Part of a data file
━━━━━━━━━━

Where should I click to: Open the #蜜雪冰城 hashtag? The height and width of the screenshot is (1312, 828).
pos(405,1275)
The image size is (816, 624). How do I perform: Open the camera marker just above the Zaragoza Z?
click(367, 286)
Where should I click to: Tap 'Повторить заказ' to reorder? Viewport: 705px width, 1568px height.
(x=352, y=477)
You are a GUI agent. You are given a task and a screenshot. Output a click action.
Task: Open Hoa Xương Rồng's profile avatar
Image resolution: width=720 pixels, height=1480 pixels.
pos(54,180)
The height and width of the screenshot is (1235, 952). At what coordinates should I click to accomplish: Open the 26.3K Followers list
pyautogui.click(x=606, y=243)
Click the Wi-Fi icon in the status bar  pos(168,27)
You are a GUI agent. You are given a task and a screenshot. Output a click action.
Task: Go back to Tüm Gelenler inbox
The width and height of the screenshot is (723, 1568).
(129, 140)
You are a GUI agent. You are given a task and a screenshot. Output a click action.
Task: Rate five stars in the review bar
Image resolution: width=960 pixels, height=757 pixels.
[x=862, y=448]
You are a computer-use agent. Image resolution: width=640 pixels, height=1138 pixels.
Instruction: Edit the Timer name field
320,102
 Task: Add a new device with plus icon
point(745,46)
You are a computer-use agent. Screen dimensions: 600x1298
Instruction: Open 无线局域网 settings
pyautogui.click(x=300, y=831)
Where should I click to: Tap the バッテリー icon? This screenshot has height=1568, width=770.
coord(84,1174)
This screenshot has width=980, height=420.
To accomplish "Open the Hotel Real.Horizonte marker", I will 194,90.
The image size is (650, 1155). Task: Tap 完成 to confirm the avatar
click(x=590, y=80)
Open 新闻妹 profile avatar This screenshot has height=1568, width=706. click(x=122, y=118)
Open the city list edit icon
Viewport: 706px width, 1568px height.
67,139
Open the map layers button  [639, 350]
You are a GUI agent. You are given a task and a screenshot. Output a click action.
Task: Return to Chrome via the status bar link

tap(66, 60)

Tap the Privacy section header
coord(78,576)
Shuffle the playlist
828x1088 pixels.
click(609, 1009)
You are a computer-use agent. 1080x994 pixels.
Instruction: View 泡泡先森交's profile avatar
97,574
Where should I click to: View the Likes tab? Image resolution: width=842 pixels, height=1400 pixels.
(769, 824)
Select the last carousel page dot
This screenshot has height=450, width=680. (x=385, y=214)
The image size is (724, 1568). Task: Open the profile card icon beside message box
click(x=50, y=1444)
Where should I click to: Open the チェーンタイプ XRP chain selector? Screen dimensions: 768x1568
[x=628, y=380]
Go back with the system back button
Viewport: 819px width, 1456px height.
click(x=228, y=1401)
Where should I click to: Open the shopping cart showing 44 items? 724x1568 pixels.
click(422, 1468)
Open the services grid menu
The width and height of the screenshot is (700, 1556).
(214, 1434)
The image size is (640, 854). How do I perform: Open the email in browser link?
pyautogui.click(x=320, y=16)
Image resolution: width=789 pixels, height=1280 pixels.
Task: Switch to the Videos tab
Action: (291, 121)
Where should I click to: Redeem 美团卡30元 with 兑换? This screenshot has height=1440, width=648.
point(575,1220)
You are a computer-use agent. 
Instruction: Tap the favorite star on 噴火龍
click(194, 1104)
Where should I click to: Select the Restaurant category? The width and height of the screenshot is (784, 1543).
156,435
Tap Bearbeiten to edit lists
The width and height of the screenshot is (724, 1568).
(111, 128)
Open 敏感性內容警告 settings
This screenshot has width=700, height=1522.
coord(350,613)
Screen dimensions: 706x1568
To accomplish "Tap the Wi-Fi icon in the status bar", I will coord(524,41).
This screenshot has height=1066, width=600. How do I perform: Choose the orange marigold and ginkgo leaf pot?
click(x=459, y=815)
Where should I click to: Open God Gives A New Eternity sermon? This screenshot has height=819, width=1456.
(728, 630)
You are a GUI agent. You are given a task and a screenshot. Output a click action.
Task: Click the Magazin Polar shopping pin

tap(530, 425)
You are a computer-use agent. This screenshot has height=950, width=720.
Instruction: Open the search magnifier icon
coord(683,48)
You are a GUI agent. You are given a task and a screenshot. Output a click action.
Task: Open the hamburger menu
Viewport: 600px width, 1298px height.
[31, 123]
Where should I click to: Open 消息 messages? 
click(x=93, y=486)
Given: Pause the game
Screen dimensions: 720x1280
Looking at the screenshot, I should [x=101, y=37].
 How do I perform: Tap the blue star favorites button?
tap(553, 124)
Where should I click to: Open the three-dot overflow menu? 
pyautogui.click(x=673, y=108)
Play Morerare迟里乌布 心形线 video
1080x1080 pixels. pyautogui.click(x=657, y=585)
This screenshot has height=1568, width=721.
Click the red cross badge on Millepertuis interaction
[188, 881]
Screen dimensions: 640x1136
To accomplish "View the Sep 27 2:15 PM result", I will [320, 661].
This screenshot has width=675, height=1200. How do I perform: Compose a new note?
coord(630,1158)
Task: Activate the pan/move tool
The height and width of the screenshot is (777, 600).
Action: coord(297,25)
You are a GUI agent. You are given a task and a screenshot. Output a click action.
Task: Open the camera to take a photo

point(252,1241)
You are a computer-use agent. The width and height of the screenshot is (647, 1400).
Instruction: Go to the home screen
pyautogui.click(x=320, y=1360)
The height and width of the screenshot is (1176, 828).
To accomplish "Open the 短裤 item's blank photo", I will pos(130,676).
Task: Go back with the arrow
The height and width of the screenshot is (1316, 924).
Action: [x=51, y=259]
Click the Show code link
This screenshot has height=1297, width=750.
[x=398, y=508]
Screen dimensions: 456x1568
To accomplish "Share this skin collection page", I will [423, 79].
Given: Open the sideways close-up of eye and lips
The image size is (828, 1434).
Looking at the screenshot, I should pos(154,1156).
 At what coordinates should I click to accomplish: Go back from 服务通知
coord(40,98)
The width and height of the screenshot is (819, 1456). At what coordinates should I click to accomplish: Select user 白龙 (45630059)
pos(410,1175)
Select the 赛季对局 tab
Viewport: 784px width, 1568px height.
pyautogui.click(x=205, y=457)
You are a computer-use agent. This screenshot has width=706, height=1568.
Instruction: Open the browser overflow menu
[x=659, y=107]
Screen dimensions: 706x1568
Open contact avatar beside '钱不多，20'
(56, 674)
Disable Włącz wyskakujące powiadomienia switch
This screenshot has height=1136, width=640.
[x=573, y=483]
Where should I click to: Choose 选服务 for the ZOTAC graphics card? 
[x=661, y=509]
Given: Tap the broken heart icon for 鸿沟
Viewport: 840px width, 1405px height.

━━━━━━━━━━

→ WHAT YOU HAVE TO DO
In the part of the items that opens with the line containing "The image size is (650, 1155)." and closes with the line containing "[x=628, y=380]", substitute "picture" for every "avatar" and leave everything else unchanged. Give back only that part.

→ TASK ANSWER
The image size is (650, 1155). Task: Tap 完成 to confirm the picture
click(x=590, y=80)
Open 新闻妹 profile picture This screenshot has height=1568, width=706. click(x=122, y=118)
Open the city list edit icon
Viewport: 706px width, 1568px height.
67,139
Open the map layers button  [639, 350]
You are a GUI agent. You are given a task and a screenshot. Output a click action.
Task: Return to Chrome via the status bar link

tap(66, 60)

Tap the Privacy section header
coord(78,576)
Shuffle the playlist
828x1088 pixels.
click(609, 1009)
You are a computer-use agent. 1080x994 pixels.
Instruction: View 泡泡先森交's profile picture
97,574
Where should I click to: View the Likes tab? Image resolution: width=842 pixels, height=1400 pixels.
(769, 824)
Select the last carousel page dot
This screenshot has height=450, width=680. (x=385, y=214)
The image size is (724, 1568). Task: Open the profile card icon beside message box
click(x=50, y=1444)
Where should I click to: Open the チェーンタイプ XRP chain selector? Screen dimensions: 768x1568
[x=628, y=380]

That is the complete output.